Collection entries
- Opening Delimiter -
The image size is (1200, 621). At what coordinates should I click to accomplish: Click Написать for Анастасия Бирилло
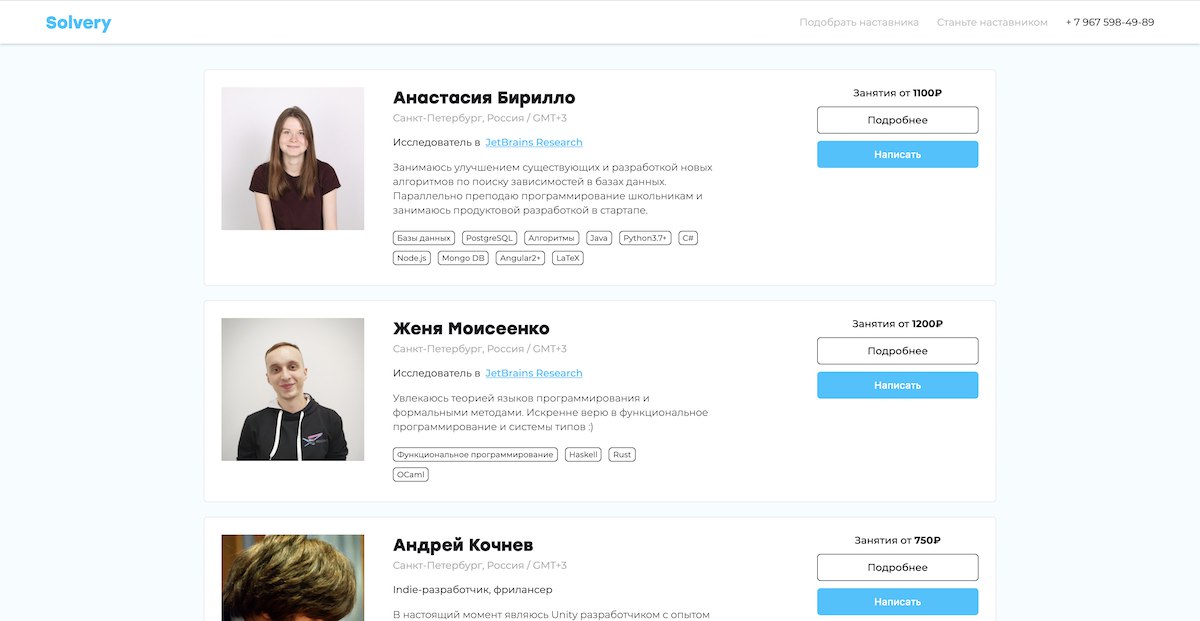[x=897, y=154]
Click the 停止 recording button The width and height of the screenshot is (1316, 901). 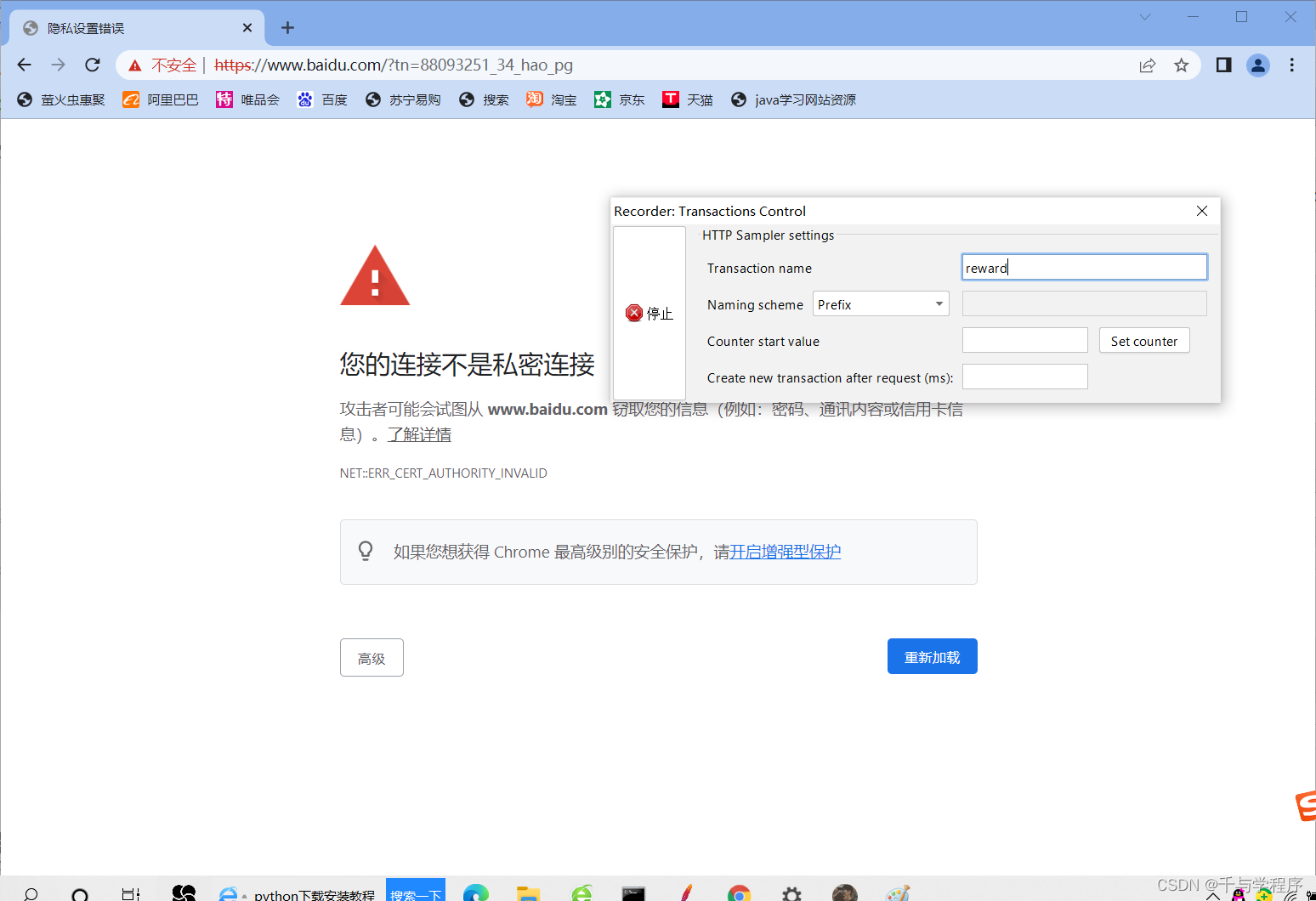tap(649, 312)
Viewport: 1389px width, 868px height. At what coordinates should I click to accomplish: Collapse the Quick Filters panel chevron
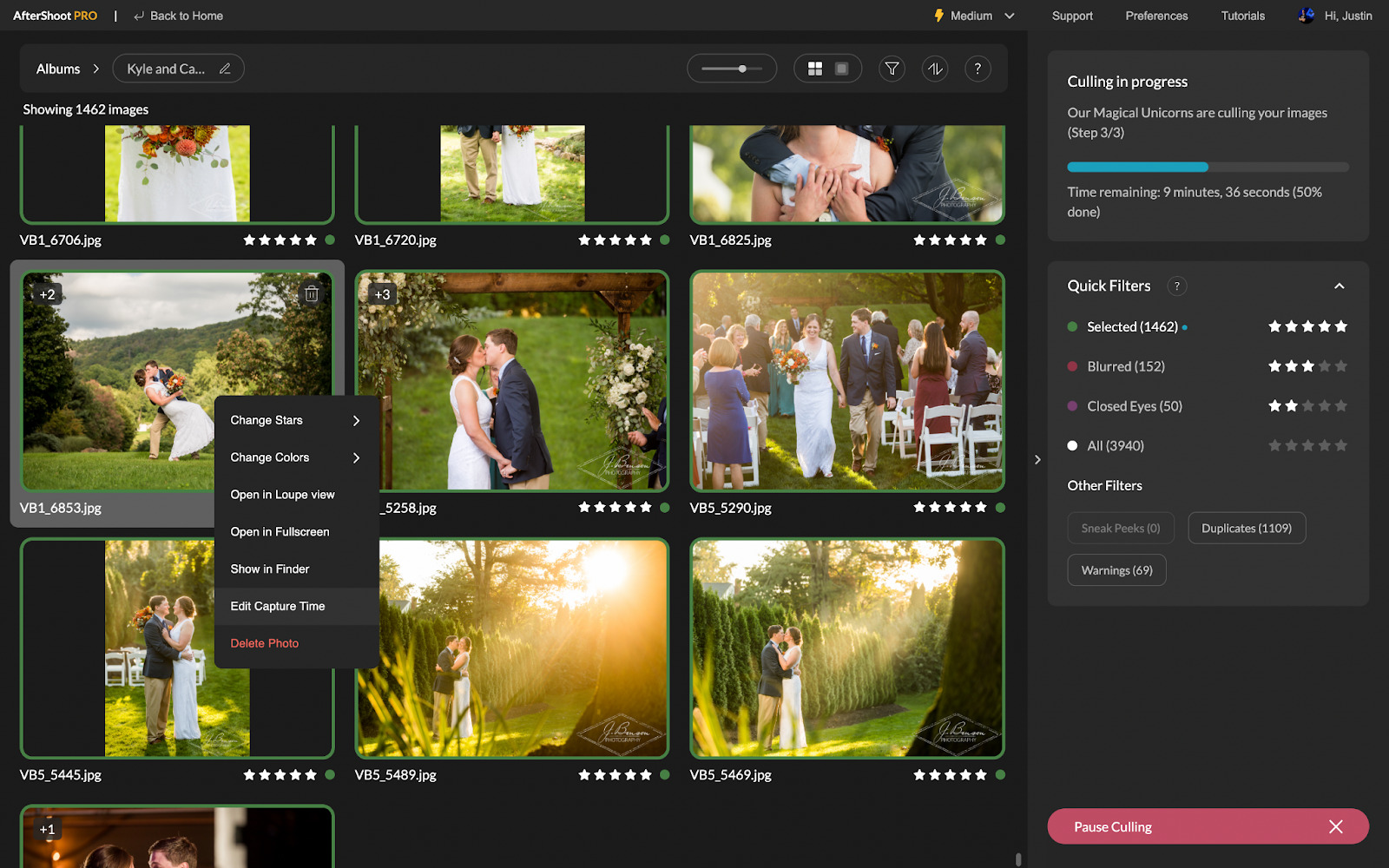[1340, 286]
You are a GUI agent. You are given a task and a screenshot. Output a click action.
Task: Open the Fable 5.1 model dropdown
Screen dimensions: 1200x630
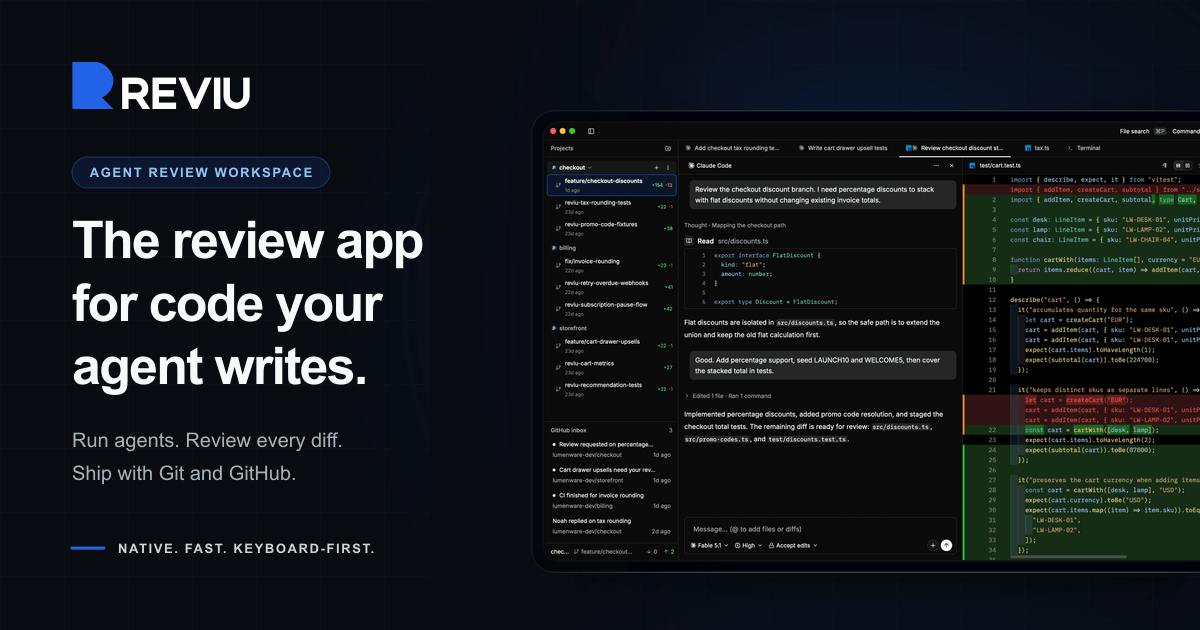tap(709, 545)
- Closing Delimiter -
→ The task
From the line that contains "Viewport: 1389px width, 868px" to the final line of the entries, reproduce every line exactly, both ends included. Leave out all pictures.

→ Exercise output
Viewport: 1389px width, 868px height. At what coordinates should I click to accomplish: Collapse the Quick Filters panel chevron
[1340, 286]
You are a GUI agent. You are given a task and a screenshot. Output a click action.
Task: Open the Fable 5.1 model dropdown
Screen dimensions: 1200x630
tap(709, 545)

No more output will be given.